### Texto fornecido
──────

Herstória
O art. 3º da Lei de Diretrizes e Bases da Educação Nacional propõe, como finalidade para a educação superior, a participação no processo de desenvolvimento a partir da criação e difusão cultural, incentivo à pesquisa, colaboração na formação contínua de profissionais e divulgação dos conhecimentos culturais, científicos e técnicos produzidos por meio do ensino e das publicações, mantendo uma relação de serviço e reciprocidade com a sociedade. Ainda, segundo o Plano Nacional de Educação em Direitos Humanos (1), a partir desses marcos legais, as universidades brasileiras, especialmente as públicas, em seu papel de instituições sociais irradiadoras de conhecimentos e práticas novas, assumiram o compromisso com a formação crítica, a criação de um pensamento autônomo, a descoberta do novo e a mudança histórica.
De acordo com o que estabelece o texto constitucional e a LDB, portanto, a educação está fundamentada na liberdade, a qual deve ser garantida à prática docente, diante dos delineamentos constitucionais e legais. Além disso, deve refletir- nas práticas de gestão e convivência no ensino, pesquisa e extensão, os quais devem se voltar à autonomia de pensamento, na reflexão crítica e na construção de humanos como sujeito de suas próprias referências.
Diante de tal contexto, há, para as Instituições de Ensino Superior (IES), a urgência em participar da construção de uma cultura de promoção, proteção, defesa e reparação dos direitos humanos, por meio de ações interdisciplinares, com maneiras diversas de relação de múltiplas áreas do conhecimento humano com seus saberes e práticas. Para tanto, enumeram-se variadas iniciativas no território brasileiro, introduzindo a temática dos direitos humanos nas atividades do ensino de graduação e pós-graduação, pesquisa e extensão, além de iniciativas de caráter cultural.

──────

### Material da tarefa

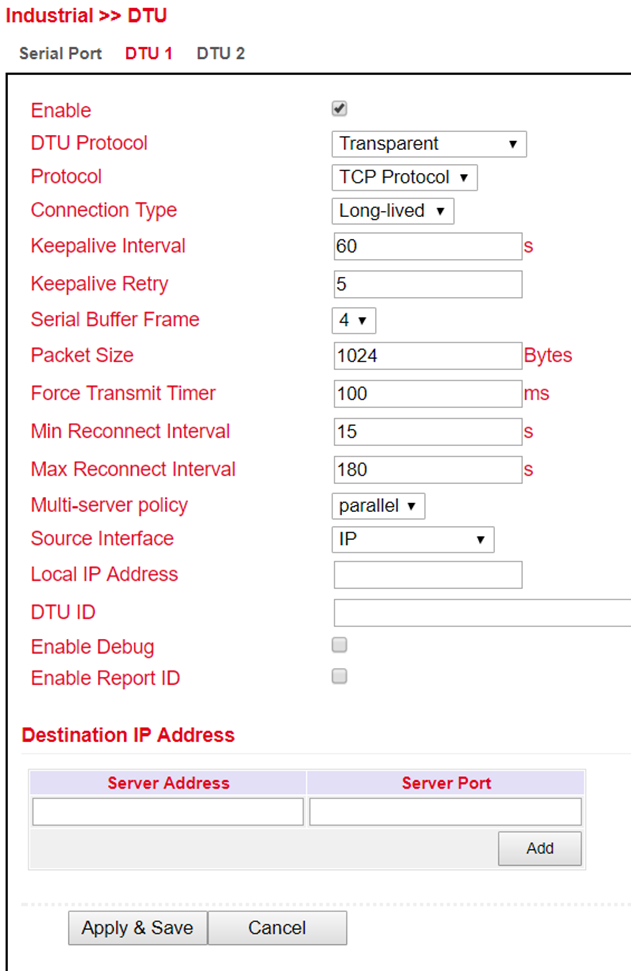Toggle the Enable checkbox

(339, 109)
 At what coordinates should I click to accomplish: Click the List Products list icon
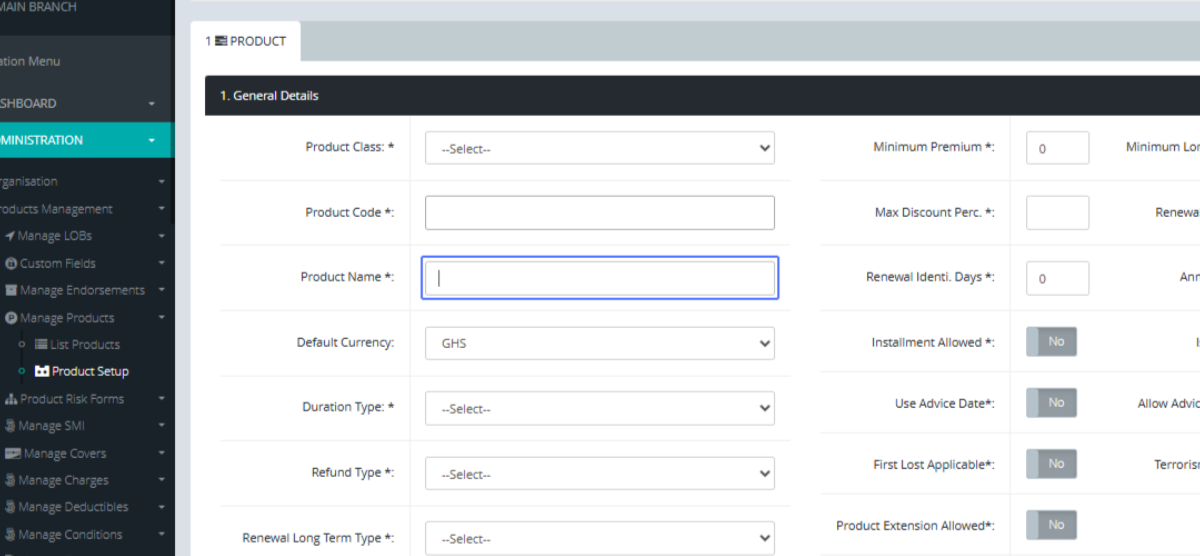41,344
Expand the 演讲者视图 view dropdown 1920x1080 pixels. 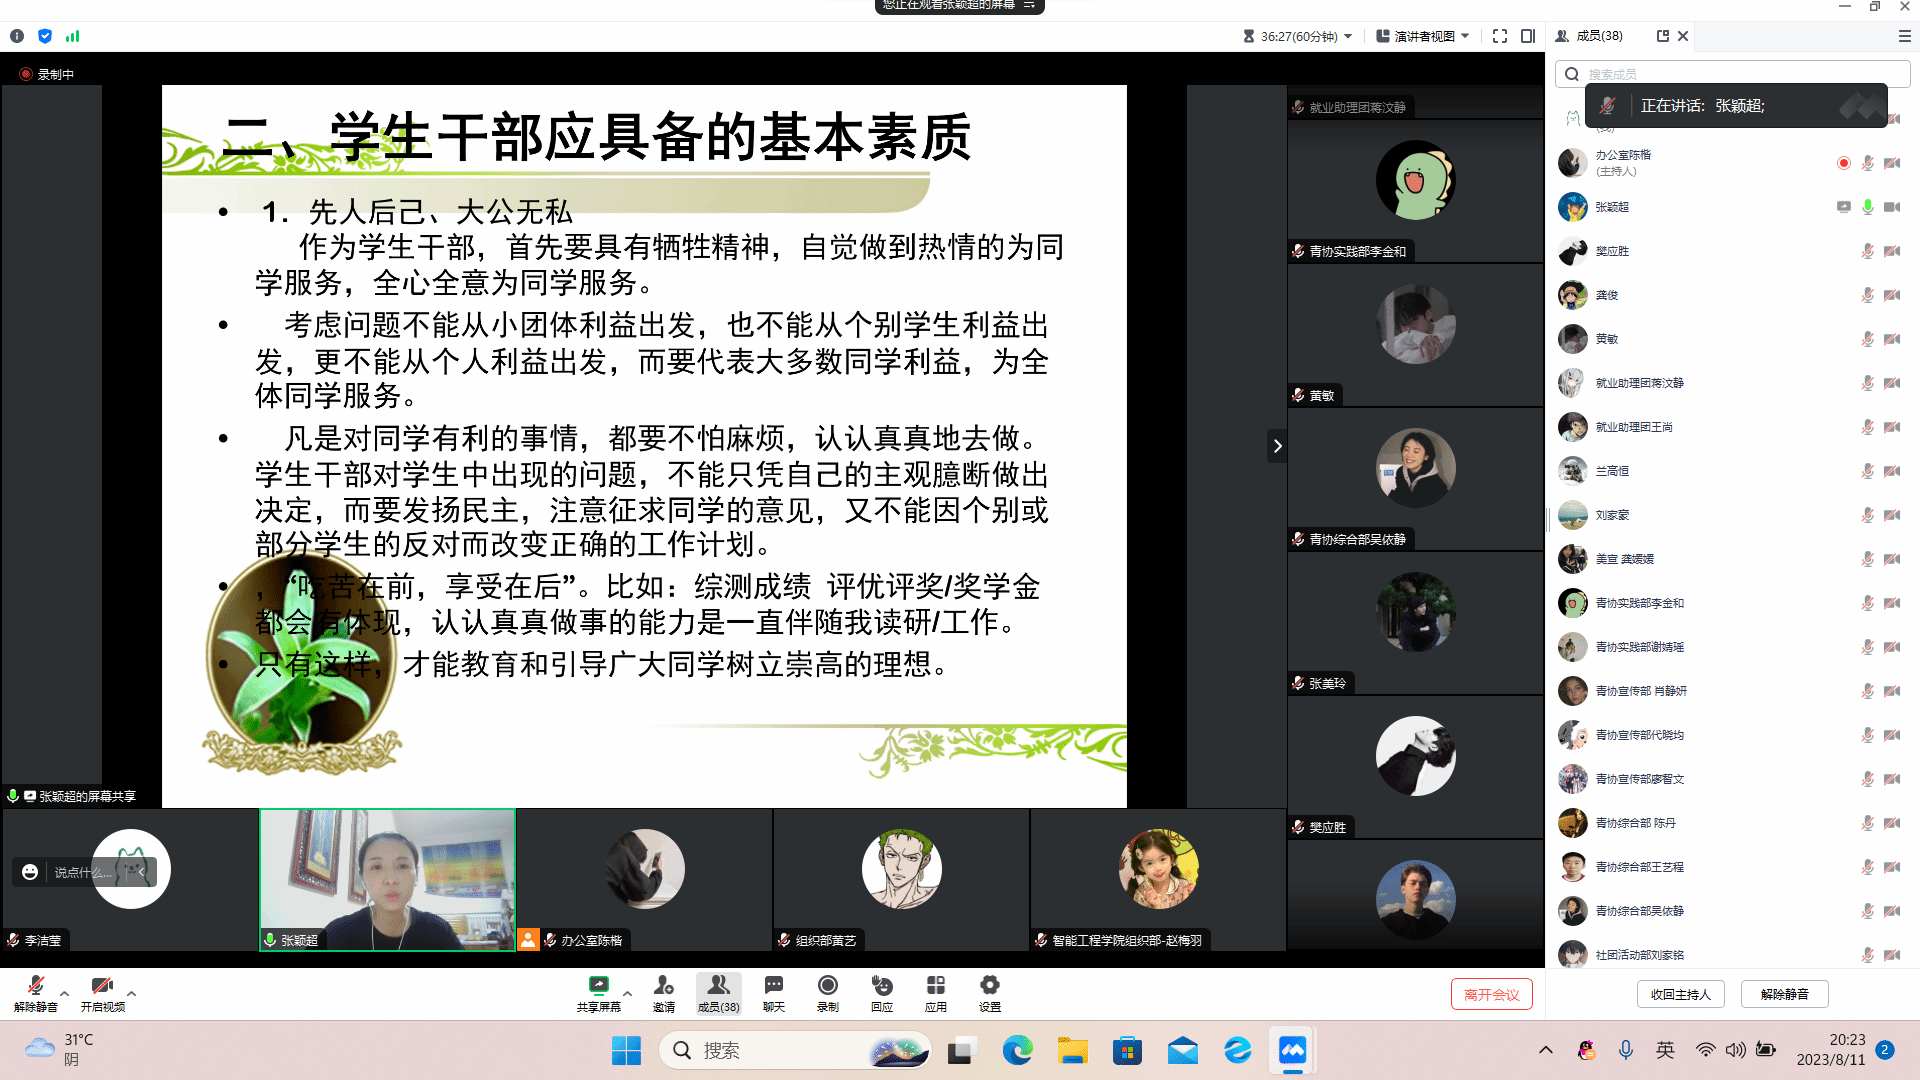[1423, 36]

──────

### Tarefas e exercícios
1) Segundo o texto sobre educação superior e direitos humanos, em que está fundamentada a educação, de acordo com o texto constitucional e a LDB?
2) Mostre cada linha das entradas que contenha a palavra "List", levando em conta maiúsculas e minúsculas.
As entradas não têm relação alguma com o texto.

### Resultados
1) Na liberdade.

2)
 At what coordinates should I click to accomplish: Click the List Products list icon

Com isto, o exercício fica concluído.